ささやんの天邪鬼 座右の迷言

世にはばかる名言をまな板にのせて、迷言を吐くエッセイ風のブログです。

中高年引きこもりと老子のぼやき

2020-11-30 11:39:02 | 日記
昨夜、NHKの特集番組を見た。「長年にわたるひきこもりの果てに、(衰弱して)命を落とす」中高年ひきこもりの事例リポートである。親の死後、生きる術を失った子が衰弱死するケースが相次ぐなど、「8050問題」は最終局面ともいえる状況にあるという。その現状を見せられて、私はいたたまれず、身につまされる思いだった。

紙一重のところで自分がそうなった可能性もあるな。そう思ったのだ。もし私が妻と出会わず、結婚しなかったら、私は家族も子も持てず、独り寂しく(あるいは老親の介護であたふたと)暮らすしかなかっただろう。もちろん妻と出会わなかったら、もっと素敵な女性と知り合って、もっと賑やかな家庭を持てた可能性もあったのだろうが、こればかりは神様でもわからない。知りようがない。それが人生というものだろう。

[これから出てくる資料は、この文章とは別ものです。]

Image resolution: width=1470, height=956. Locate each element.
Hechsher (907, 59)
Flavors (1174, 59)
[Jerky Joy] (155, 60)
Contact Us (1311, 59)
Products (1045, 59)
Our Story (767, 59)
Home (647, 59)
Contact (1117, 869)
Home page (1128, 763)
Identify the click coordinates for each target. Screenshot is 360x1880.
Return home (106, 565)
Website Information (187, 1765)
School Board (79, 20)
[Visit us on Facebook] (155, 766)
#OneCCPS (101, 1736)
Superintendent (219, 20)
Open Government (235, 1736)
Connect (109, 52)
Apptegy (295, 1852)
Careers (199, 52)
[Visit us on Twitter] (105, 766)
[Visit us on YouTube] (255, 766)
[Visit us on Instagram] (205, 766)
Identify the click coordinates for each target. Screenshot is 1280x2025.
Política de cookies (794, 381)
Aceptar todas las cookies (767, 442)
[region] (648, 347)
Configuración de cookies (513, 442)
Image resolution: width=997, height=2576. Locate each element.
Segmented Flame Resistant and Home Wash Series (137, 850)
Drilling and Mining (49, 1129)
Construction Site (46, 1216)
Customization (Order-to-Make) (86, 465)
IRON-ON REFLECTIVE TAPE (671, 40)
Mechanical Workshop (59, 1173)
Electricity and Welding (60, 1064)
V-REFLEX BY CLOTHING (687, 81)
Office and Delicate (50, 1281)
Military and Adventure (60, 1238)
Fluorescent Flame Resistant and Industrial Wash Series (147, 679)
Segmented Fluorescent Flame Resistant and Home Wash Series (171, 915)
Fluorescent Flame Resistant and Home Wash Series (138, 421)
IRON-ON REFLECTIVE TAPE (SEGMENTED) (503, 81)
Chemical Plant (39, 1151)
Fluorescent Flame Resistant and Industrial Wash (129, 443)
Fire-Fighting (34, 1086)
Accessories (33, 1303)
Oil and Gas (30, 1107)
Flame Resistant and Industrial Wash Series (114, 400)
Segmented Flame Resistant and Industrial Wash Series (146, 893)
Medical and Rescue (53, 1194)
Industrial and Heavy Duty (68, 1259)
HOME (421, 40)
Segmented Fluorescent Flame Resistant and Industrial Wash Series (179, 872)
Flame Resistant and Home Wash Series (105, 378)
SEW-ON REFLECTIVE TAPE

私は、老子に次のような文章があったことを思い起こした。

衆人煕煕、如享太牢、如春登臺。我獨怕兮其未兆、如孾兒之未孩。儽儽兮若無所歸。衆人皆有餘、而我獨若遺。我愚人之心也哉、沌沌兮。俗人昭昭、我獨昏昏。俗人察察、我獨悶悶。」(第20章)
(書き下し文:「衆人は煕煕(きき)として、太牢(たいろう)を享(う)くるが如(ごと)く、春に台(うてな)に登るが如し。我れは独り怕(はく)としてそれ未だ兆(きざ)さず、嬰児(えいじ)の未だ孩(わら)わざるが如し。儽儽(るいるい)として帰(き)する所なきが如し。衆人はみな余り有るに、而(しか)るに我れは独り遺(うしな)えるが如し。我れは愚人の心なるかな、沌沌(とんとん)たり。俗人は昭昭(しょうしょう)たり、我れは独り昏昏(こんこん)たり。俗人は察察(さつさつ)たり、我れは独り悶悶(もんもん)たり。」
現代語訳:「世の人々はみんな笑顔でご馳走を食べているように見える。まるで春の日に高台から世界を見ているかのようだ。しかし私といえば一人きりで動くそぶりも見せず、笑う事を知らない赤ん坊のようだ。ぐったりと疲れ果てて身の置き所もないかのようだ。世の人々はみな有り余る何かを持ち合わせているのに、私と言えば何もかも失ってしまったかのようだ。私はそういう愚か者の心を持っていて、ぼんやりと何が確かなのか解らずにいるのだ。世の人々はきらきらと眩いばかりだが、私だけは一人暗がりに居るようだ。世の人々は賢く聡明であるのに、私だけは一人悶々としている。」)

自室に引きこもりがちな私には、これを書いたときの老子の気持ちが手にとるように解る。老子は引きこもりの隠遁生活に倦んでいるのだ。老子が見ていた風景は、現代日本の中高年引きこもりたちが見ている風景とさほど違わなかったのではないか。私はそう思う。

ええっ?老子と現代日本の引きこもりが同じ風景を見ていた、だって?そう訝る人も多いに違いない。老子を神格化する向きもいるぐらいだから、老子を超人のような人物とみなす人がいてもおかしくはない。だが思うに、上のような悩ましい心情を書き綴る「悶々たる老子」、「愚人の心」を持った老子は、世をすねたフツーの凡俗中高年と変わらない。そのような顔を持つ老子に、私はなぜだか限りない親近感をおぼえるのである。

世間とうまく折り合えず、疎外感に苛まれる老子。現代日本に生きていれば、引きこもりになった(かもしれない)彼は、そんな自分をどう克服するのだろうか。このことに、私は興味がある。